### What you are asked to do
Wherever a line holds the word "group", copy that line from the data.

### Extracted data entries

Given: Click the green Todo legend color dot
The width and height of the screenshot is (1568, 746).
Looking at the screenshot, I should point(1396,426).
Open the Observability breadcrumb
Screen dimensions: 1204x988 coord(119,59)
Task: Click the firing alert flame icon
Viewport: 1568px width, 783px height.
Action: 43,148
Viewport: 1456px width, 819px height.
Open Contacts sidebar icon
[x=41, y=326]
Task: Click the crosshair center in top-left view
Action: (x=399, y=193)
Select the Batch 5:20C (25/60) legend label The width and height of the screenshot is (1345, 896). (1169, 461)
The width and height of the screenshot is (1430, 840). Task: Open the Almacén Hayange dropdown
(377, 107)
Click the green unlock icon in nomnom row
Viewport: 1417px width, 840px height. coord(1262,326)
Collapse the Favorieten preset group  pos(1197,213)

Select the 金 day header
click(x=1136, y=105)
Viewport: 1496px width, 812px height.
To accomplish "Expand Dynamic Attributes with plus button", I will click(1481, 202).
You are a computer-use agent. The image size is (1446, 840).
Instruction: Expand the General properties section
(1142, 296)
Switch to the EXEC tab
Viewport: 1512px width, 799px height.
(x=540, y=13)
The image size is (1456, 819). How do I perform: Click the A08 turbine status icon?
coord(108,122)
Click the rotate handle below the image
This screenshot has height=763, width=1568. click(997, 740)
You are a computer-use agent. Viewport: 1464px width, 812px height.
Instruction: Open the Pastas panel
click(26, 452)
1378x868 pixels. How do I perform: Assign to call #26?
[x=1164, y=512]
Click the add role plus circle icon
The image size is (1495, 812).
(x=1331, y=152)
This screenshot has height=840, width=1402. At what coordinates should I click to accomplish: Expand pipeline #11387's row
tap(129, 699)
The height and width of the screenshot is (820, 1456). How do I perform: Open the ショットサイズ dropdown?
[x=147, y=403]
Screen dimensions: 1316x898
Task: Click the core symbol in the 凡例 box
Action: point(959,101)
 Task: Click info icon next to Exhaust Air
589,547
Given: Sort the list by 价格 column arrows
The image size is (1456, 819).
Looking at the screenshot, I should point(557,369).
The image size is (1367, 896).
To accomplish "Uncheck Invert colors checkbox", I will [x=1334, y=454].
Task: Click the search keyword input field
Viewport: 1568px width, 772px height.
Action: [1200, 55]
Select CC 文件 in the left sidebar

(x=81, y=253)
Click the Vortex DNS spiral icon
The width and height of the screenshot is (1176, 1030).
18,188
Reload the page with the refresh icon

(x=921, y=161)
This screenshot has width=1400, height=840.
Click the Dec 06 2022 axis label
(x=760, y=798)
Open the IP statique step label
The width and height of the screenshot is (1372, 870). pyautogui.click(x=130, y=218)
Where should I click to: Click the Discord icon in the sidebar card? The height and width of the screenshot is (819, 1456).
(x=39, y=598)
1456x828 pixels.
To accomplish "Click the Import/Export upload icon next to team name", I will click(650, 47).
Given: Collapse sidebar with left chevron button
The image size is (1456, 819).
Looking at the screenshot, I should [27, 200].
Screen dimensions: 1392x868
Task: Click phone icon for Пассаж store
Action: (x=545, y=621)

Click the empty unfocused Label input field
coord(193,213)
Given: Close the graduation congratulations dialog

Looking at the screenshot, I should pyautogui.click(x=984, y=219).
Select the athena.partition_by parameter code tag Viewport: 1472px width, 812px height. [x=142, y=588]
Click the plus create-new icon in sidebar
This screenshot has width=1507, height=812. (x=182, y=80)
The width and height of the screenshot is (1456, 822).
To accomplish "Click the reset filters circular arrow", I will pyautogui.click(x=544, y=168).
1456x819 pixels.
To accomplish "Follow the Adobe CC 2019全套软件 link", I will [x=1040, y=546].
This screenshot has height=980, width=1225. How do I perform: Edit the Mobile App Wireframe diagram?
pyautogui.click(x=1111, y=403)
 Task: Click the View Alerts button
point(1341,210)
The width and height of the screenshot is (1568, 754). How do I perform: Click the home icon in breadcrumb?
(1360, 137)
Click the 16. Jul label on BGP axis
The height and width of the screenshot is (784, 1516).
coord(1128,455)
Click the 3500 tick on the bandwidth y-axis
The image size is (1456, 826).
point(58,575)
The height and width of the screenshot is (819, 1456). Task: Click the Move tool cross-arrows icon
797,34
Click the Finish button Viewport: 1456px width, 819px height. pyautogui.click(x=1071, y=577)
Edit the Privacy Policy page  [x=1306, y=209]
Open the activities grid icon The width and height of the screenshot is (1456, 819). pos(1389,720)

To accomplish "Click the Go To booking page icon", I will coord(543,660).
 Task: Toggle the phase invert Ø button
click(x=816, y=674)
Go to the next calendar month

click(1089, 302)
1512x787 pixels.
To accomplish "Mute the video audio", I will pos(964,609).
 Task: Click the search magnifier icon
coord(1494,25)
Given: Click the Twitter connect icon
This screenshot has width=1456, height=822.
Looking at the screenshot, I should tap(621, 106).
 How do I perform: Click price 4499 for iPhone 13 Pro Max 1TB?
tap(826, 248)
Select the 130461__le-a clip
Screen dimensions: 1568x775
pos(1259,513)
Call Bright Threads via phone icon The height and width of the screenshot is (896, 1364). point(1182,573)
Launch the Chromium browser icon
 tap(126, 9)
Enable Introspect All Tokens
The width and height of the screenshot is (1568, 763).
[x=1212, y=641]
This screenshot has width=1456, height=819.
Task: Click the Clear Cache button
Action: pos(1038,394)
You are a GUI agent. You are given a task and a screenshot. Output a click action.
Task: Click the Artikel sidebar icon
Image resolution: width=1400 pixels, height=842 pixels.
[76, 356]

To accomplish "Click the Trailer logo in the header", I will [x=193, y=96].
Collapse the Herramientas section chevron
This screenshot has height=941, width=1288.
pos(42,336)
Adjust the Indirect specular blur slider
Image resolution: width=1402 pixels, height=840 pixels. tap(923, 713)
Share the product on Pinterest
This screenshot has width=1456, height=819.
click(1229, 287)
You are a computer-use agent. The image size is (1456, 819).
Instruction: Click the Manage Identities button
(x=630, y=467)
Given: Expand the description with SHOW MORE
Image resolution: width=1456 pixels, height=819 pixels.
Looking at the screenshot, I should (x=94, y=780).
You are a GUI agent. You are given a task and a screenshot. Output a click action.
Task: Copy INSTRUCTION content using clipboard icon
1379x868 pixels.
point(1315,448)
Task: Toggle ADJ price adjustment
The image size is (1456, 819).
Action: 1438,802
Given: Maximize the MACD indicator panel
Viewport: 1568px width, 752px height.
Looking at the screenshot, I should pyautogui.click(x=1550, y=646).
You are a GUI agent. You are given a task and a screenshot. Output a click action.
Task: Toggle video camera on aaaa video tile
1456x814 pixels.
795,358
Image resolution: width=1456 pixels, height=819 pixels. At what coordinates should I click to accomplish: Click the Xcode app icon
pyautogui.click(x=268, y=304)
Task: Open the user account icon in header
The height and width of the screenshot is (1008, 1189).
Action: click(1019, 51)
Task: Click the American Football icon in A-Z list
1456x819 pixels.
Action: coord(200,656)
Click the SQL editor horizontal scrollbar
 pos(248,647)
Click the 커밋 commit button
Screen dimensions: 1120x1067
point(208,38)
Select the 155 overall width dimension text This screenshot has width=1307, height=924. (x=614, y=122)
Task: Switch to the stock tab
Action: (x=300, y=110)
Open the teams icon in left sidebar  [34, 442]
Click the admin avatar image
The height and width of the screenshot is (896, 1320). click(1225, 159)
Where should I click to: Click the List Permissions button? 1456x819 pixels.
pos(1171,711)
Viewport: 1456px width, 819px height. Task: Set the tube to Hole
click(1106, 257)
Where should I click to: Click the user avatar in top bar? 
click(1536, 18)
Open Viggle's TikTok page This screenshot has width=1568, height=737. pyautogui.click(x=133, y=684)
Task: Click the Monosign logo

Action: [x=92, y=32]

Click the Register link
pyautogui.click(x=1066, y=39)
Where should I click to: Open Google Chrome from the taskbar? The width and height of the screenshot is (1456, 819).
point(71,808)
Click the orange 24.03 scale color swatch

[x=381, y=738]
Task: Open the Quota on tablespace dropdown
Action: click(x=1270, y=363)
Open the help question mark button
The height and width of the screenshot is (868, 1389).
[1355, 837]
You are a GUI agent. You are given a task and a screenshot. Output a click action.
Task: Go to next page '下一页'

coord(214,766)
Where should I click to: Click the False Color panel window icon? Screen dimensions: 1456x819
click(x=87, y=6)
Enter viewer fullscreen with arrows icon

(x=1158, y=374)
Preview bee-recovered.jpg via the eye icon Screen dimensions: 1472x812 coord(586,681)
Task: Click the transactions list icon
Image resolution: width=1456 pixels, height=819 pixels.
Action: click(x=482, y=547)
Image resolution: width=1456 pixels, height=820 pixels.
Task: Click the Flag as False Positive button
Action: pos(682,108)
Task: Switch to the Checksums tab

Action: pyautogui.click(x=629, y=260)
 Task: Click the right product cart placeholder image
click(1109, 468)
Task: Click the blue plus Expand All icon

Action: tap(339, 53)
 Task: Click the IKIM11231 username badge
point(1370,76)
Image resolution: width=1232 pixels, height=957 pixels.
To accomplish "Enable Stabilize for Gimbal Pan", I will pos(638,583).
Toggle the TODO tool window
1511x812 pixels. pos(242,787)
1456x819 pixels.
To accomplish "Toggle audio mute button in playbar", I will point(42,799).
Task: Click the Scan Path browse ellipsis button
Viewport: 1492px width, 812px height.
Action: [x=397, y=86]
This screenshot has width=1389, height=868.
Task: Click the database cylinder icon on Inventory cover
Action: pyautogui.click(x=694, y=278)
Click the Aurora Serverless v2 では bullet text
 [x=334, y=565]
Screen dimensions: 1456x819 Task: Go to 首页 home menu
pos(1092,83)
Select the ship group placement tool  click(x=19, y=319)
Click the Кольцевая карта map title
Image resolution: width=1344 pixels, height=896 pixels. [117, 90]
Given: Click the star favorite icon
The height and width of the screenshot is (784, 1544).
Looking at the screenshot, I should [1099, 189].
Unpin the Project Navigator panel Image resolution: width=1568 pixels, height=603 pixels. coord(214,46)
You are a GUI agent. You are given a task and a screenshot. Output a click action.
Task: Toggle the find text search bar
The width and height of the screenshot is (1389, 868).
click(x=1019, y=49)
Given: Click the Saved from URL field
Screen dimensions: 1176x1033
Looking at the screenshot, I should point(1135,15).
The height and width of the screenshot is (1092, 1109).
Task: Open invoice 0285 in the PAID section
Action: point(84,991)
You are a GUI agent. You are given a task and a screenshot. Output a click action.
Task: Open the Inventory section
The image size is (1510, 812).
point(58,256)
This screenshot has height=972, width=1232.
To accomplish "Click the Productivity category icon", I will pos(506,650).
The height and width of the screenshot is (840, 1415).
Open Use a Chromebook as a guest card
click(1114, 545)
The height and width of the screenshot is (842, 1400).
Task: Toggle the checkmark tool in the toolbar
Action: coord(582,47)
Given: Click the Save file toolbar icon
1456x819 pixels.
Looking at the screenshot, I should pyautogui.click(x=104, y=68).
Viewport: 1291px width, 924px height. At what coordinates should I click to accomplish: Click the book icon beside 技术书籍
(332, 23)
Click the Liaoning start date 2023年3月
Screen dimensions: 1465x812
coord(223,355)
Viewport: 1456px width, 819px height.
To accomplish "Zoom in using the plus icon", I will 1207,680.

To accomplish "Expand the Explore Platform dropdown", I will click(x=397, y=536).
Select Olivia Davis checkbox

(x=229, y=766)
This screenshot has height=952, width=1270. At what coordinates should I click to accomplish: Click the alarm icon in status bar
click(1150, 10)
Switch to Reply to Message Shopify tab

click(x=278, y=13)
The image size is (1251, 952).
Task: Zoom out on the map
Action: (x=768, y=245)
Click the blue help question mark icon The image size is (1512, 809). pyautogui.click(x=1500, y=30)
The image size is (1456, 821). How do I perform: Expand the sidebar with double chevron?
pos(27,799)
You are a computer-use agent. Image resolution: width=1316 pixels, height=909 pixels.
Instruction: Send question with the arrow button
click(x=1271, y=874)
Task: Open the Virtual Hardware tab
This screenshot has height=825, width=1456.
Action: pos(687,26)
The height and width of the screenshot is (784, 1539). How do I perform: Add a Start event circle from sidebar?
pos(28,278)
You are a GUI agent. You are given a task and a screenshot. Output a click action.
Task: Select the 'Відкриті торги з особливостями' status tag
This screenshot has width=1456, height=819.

### Exercise answer
Collapse the Favorieten preset group  pos(1197,213)
Select the ship group placement tool  click(x=19, y=319)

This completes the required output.